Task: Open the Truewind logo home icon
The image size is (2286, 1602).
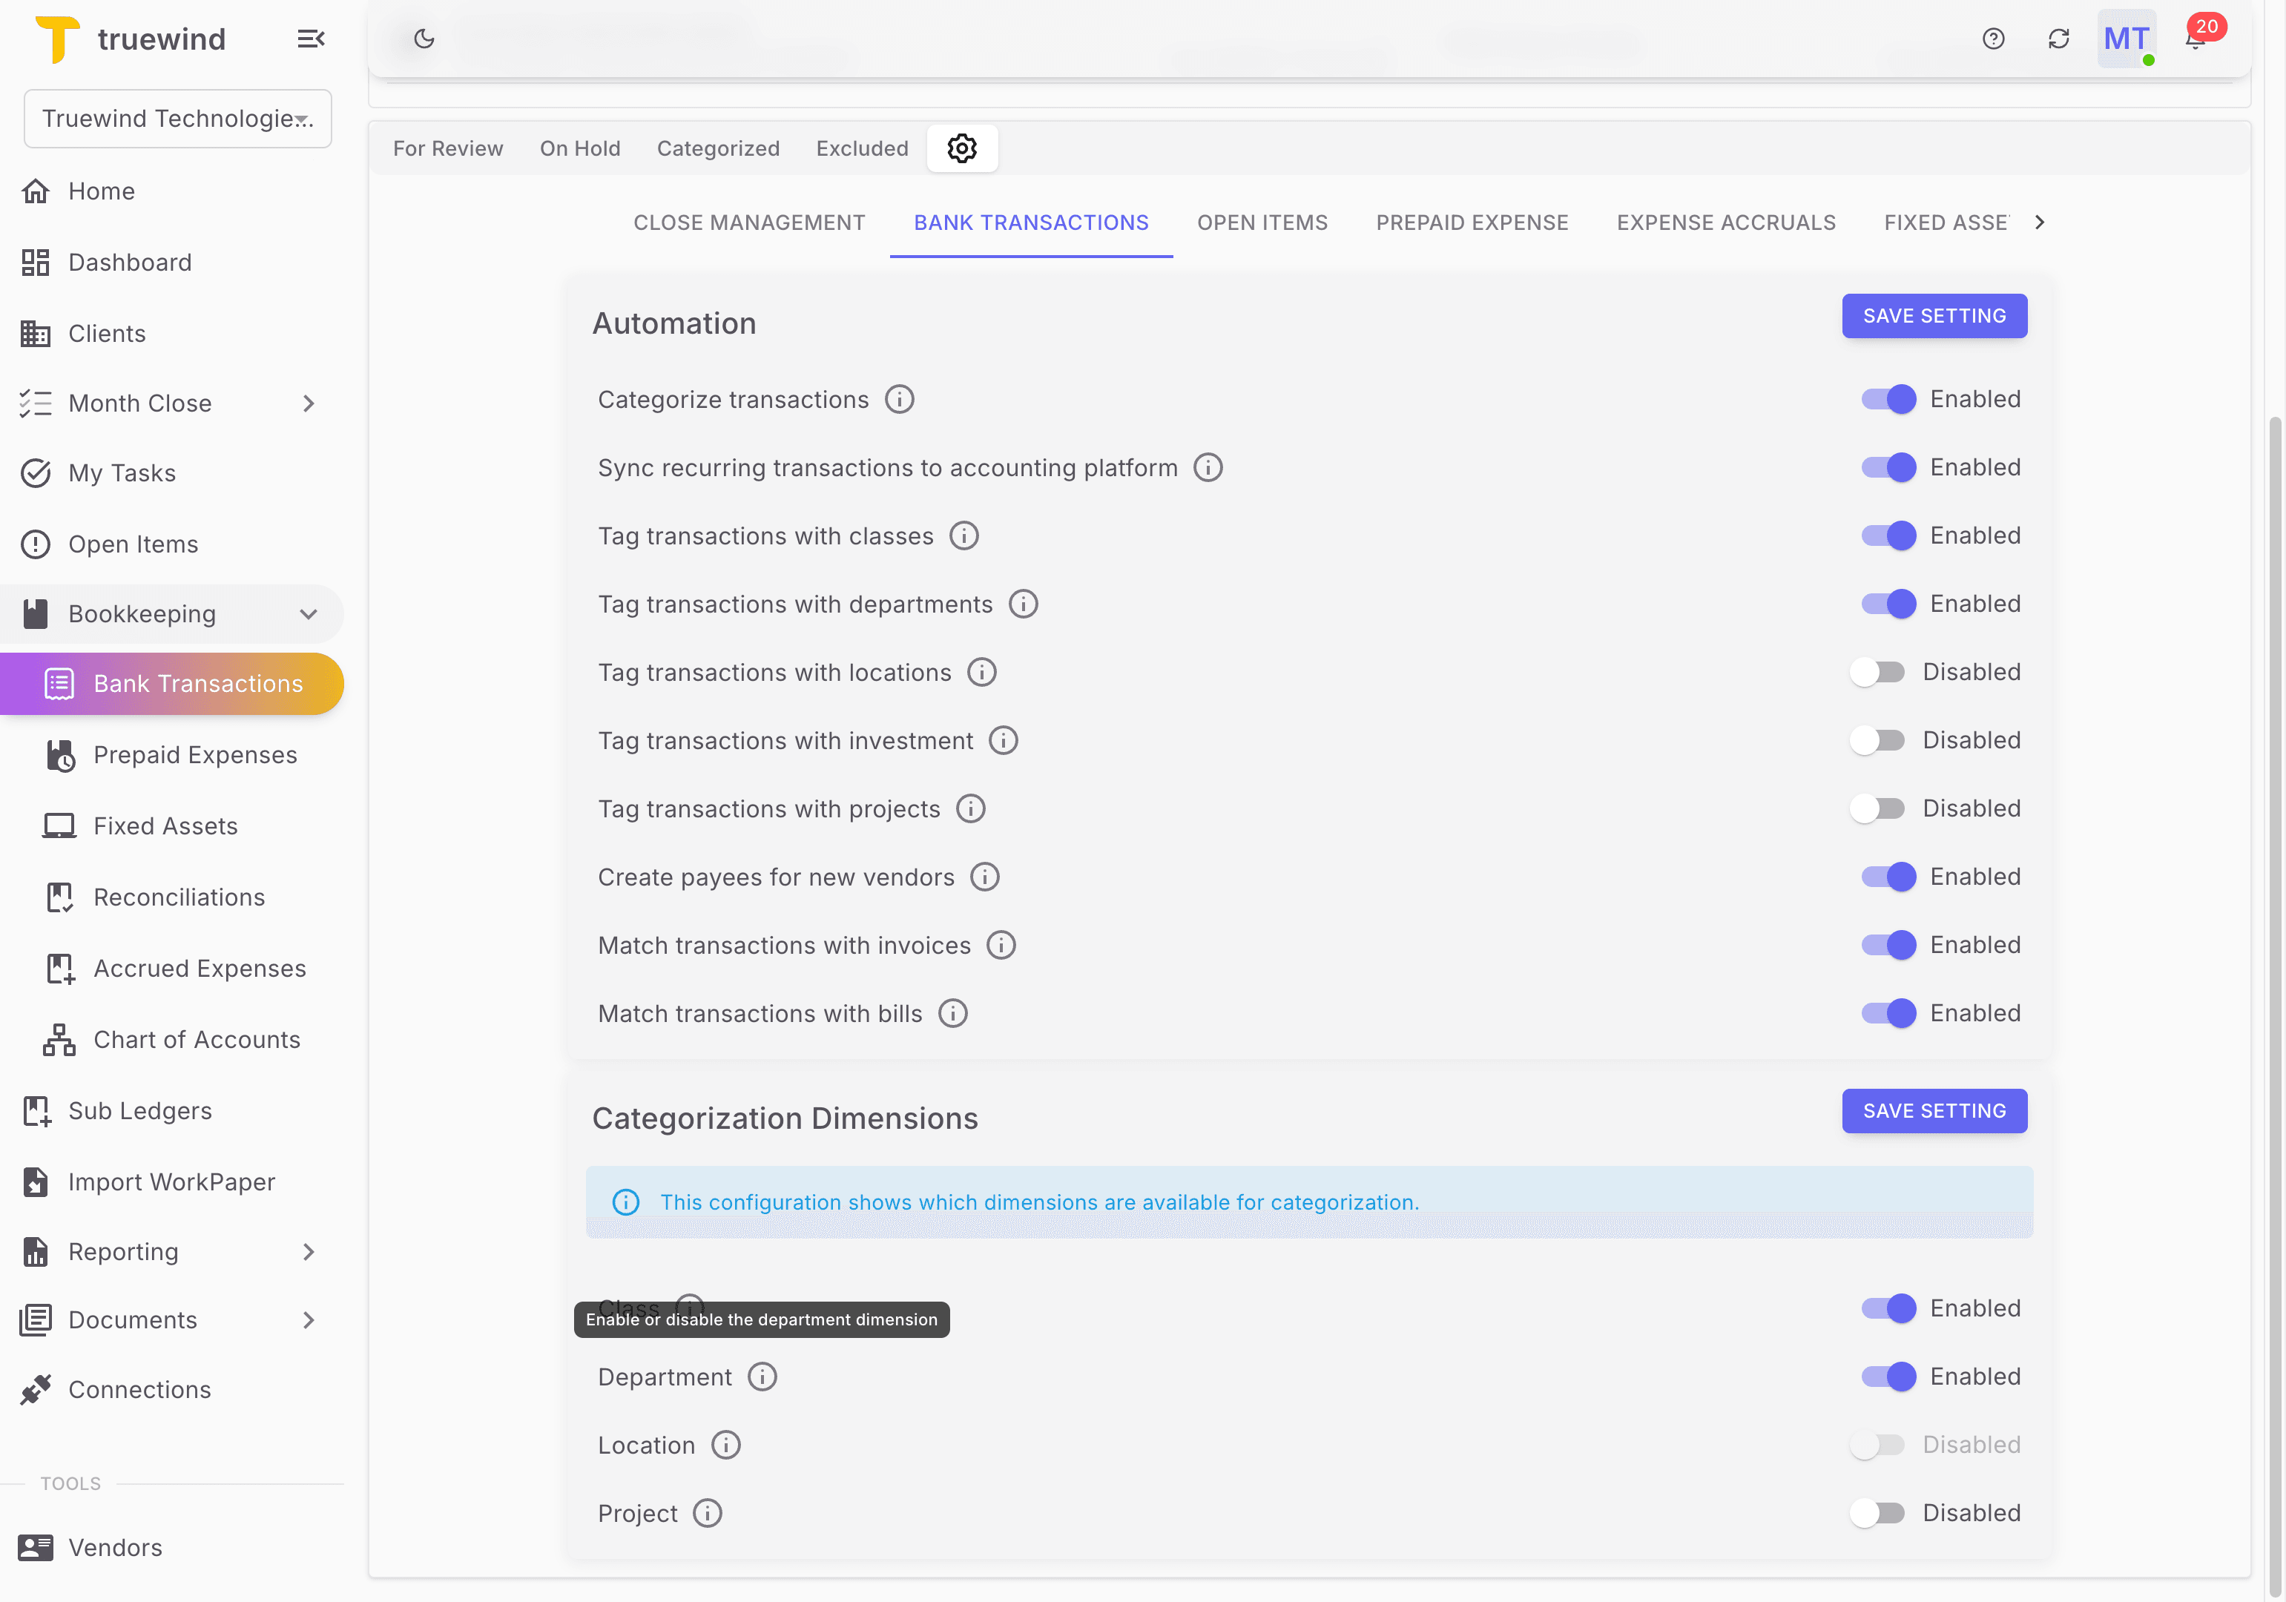Action: point(58,39)
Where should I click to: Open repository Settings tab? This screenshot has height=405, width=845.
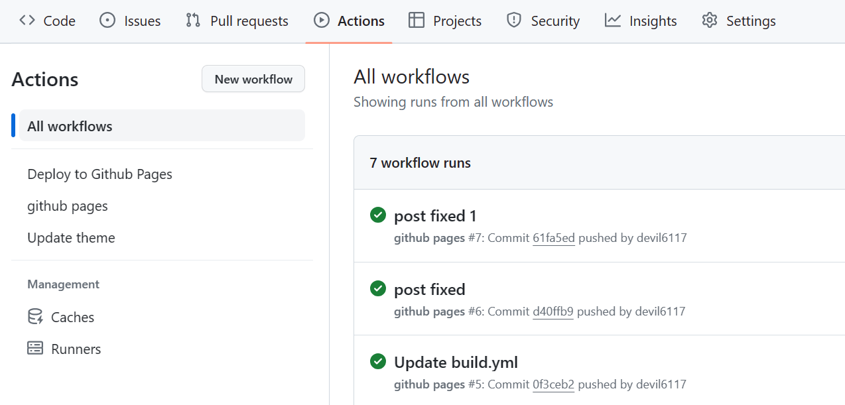click(x=739, y=21)

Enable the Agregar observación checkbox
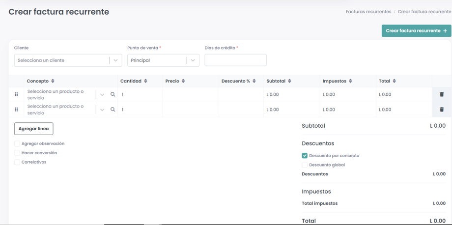(x=17, y=143)
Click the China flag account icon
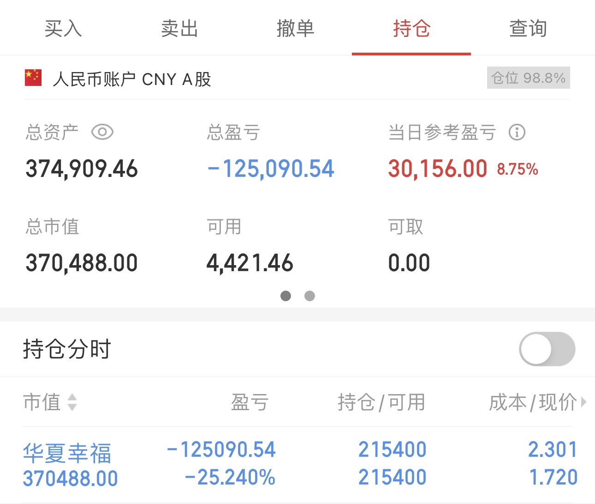 pos(33,78)
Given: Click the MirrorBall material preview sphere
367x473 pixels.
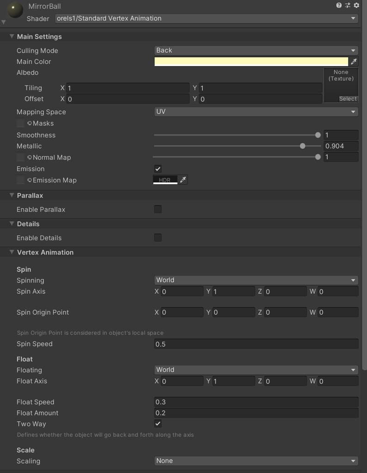Looking at the screenshot, I should click(15, 9).
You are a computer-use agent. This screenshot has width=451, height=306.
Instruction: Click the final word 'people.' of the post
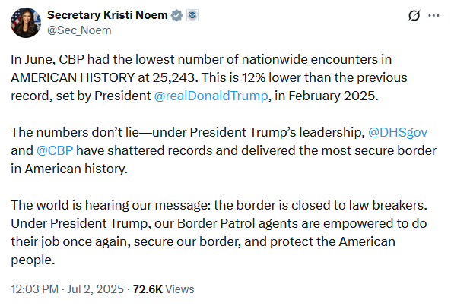click(33, 260)
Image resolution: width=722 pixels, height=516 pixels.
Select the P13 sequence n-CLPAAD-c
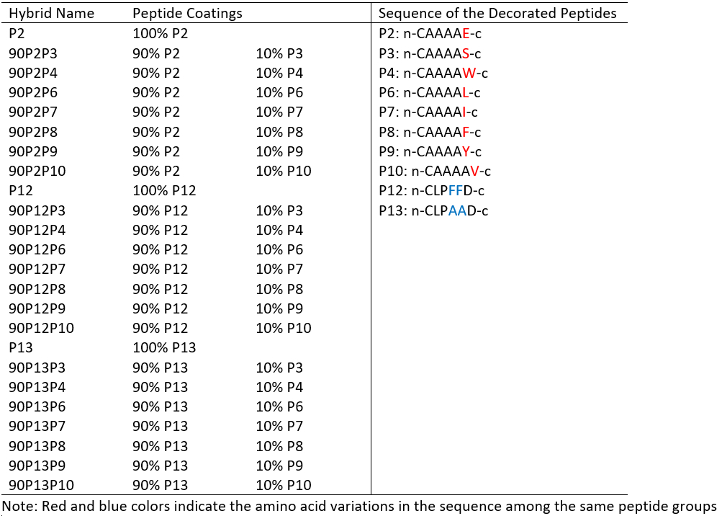tap(433, 211)
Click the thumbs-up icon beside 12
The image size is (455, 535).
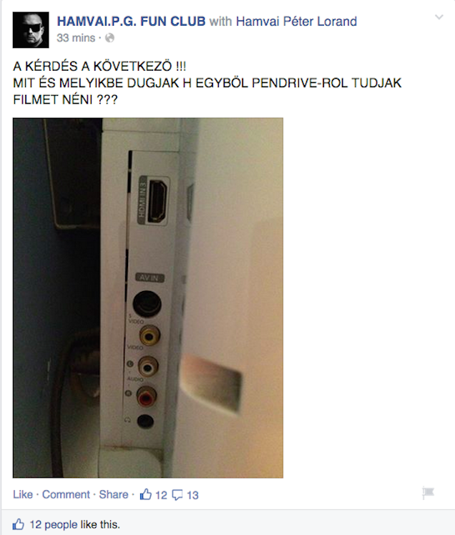pos(146,494)
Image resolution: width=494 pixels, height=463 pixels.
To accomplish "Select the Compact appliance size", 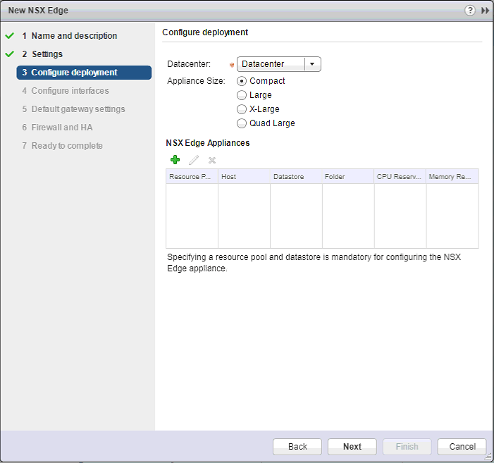I will pos(242,81).
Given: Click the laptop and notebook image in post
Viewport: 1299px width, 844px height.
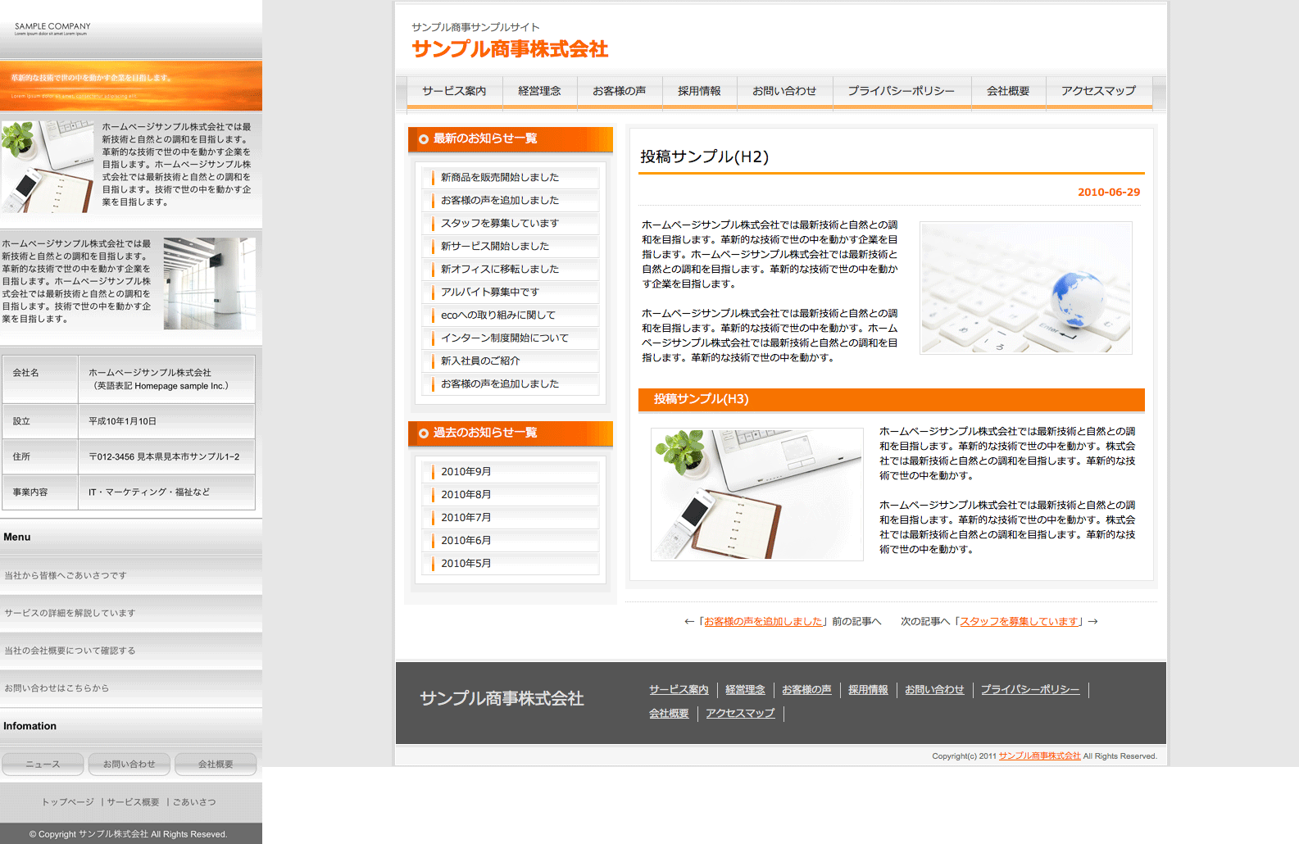Looking at the screenshot, I should pyautogui.click(x=756, y=494).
--------------------------------
Short problem. Find each line in the listing above that contains the string "post", and copy those lines out. Treat uppercase and lowercase letters as different.

Solution.
Instruction: Click the final word 'people.' of the post
Given: Click the laptop and notebook image in post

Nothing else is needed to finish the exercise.